━━━━━ EXTRACTED TEXT ━━━━━
Tanzania has made significant efforts to promote women’s empowerment and gender equality. National development plans have prioritised women’s empowerment and taken a gender sensitive approach, while gender has been mainstreamed in selected sectoral policies. Yet, deep-rooted discriminatory social norms and practices persistently affect women and girls’ economic liberties and safety, according to the Social Institutions and Gender Index (SIGI) Country Report for Tanzania,launched today in Arusha.
The report, developed by the OECD with support from UN Women Tanzania and the Government of Ireland, reveals several factors limiting women’s economic opportunities in Tanzania. Social norms and traditional gender roles largely dictate that men should be the breadwinners and that women should work under the control of men. New data collected by Tanzania’s National Statistical Offices, the National Bureau of Statistics and the Office of Chief Government Statistician reveal that Tanzanian women undertake three times more unpaid care and domestic work – such as cooking, cleaning, washing, fetching the water and taking care of the children – than men. As women are still expected to work for pay, these norms impose a double burden of paid and unpaid work on women’s shoulders. This often forces them to choose flexible jobs in order to balance paid work with household duties, confining them to vulnerable and informal employment.
━━━━━ ENTRIES PROVIDED ━━━━━
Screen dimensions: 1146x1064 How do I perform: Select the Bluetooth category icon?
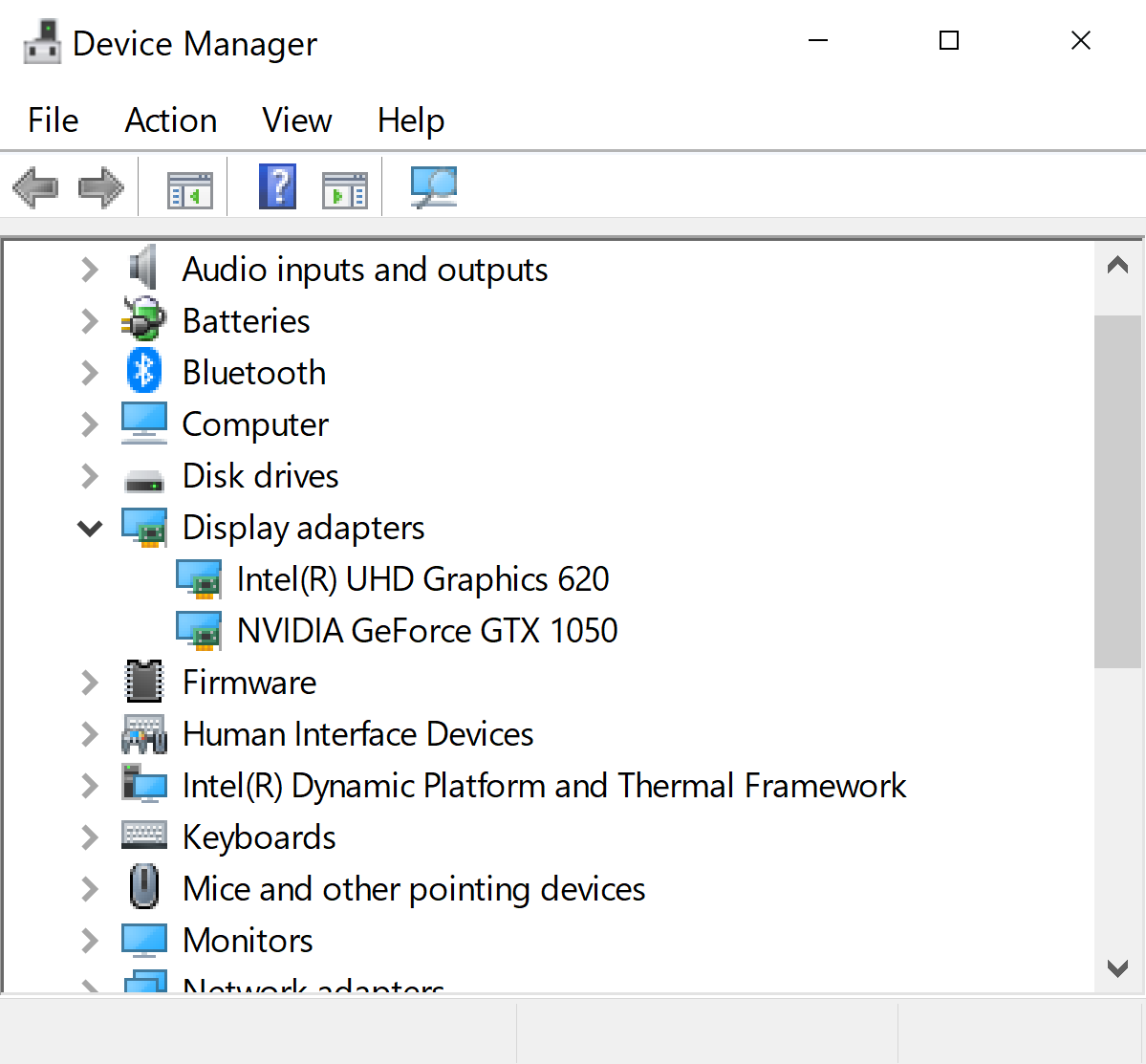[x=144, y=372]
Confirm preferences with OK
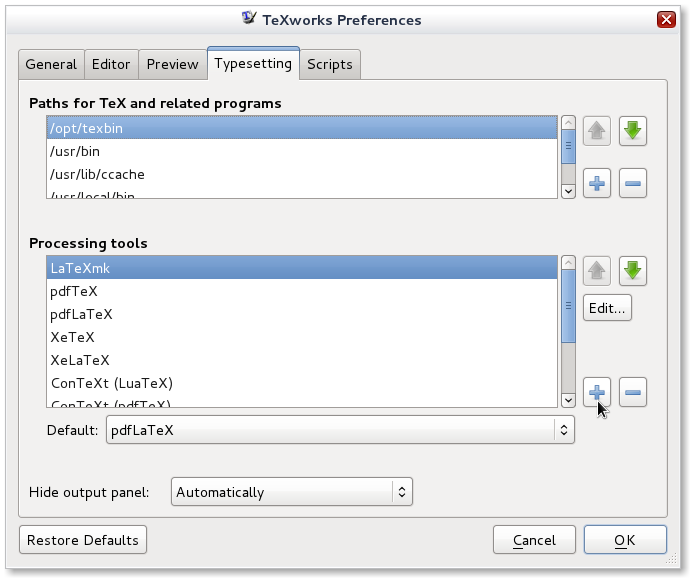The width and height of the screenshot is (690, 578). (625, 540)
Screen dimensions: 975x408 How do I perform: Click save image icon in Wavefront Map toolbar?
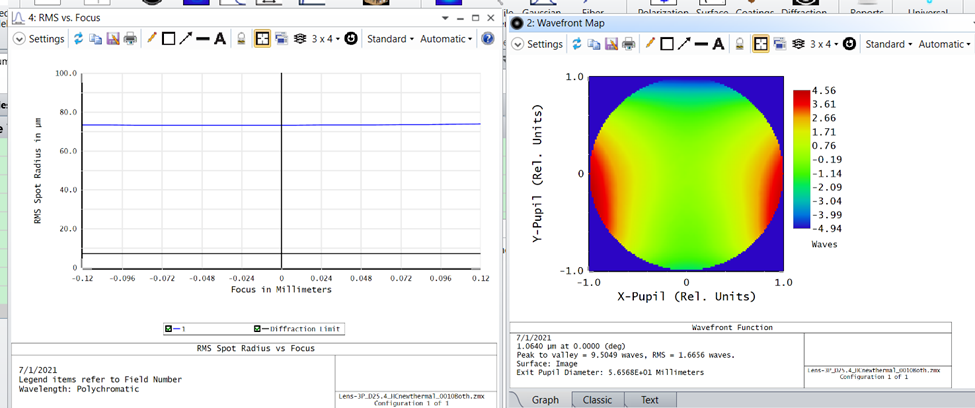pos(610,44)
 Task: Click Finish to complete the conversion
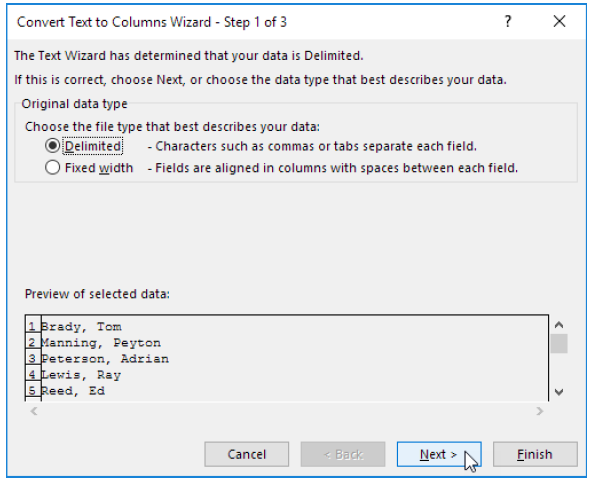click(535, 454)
━━━━━
━━━━━ ENTRIES PROVIDED ━━━━━
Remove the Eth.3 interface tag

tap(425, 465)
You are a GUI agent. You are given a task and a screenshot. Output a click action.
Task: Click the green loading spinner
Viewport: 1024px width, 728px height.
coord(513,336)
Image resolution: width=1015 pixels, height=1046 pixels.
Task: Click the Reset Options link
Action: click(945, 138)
━━━━━
━━━━━ ENTRIES PROVIDED ━━━━━
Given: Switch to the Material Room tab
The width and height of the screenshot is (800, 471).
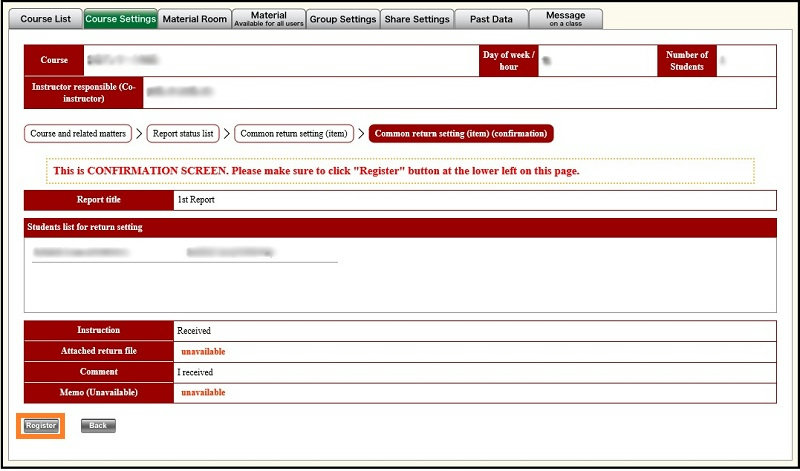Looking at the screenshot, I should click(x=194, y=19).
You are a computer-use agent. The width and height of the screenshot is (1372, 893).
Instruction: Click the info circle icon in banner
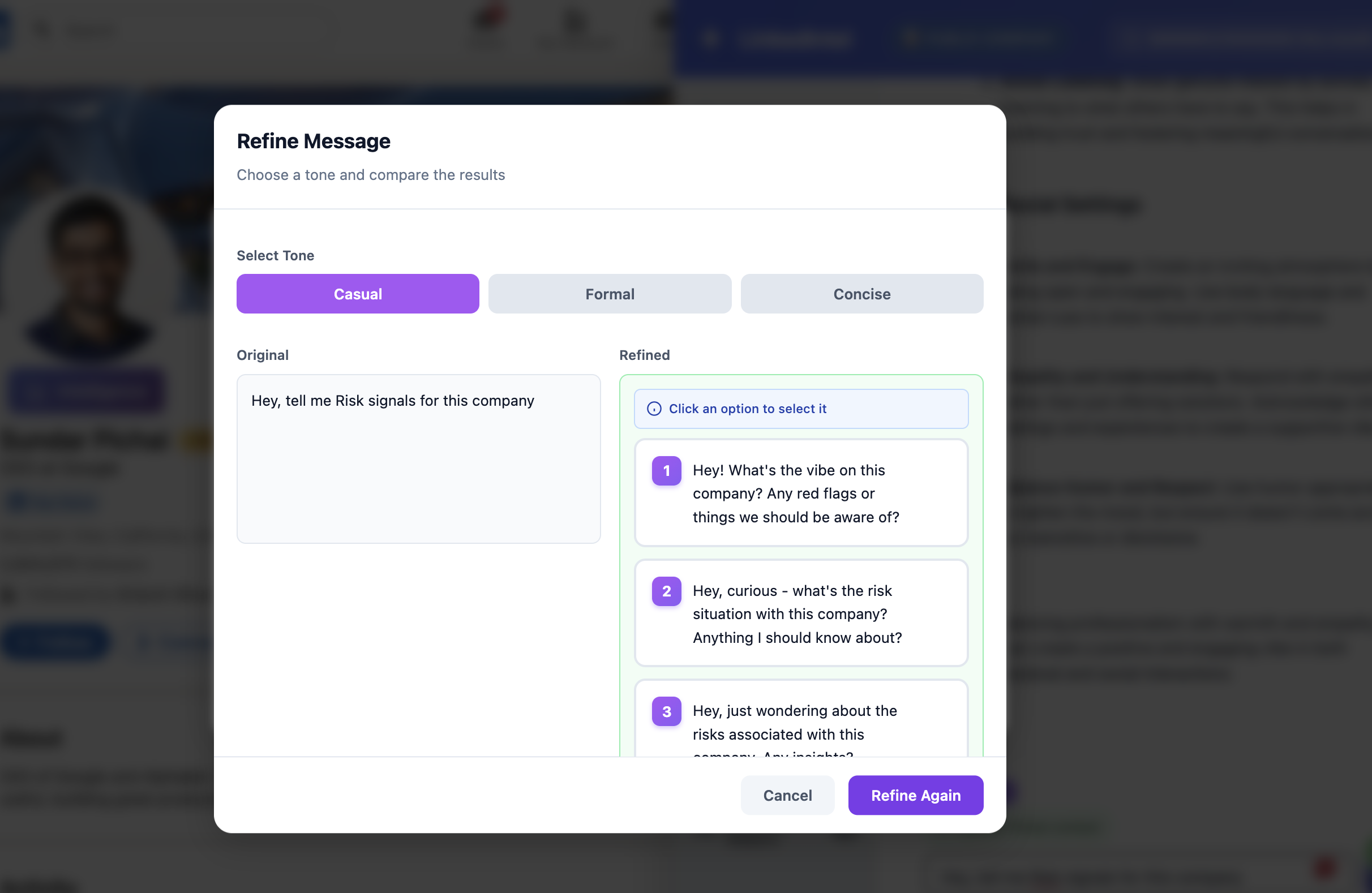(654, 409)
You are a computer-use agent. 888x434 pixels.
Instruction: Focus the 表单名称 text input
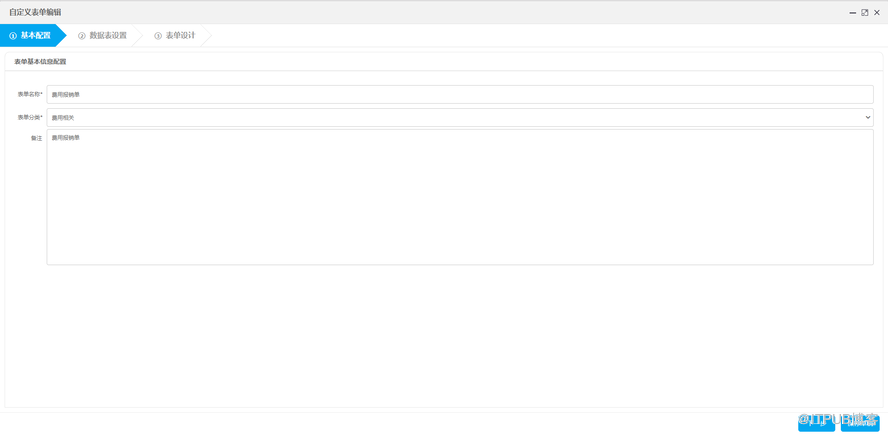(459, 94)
━━━━━
- [WORK INSTRUCTIONS]: In the text on gender equality in Tanzania, how much more unpaid care and domestic work do Tanzanian women undertake than men?

- [EXERCISE RESULT]: Three times more.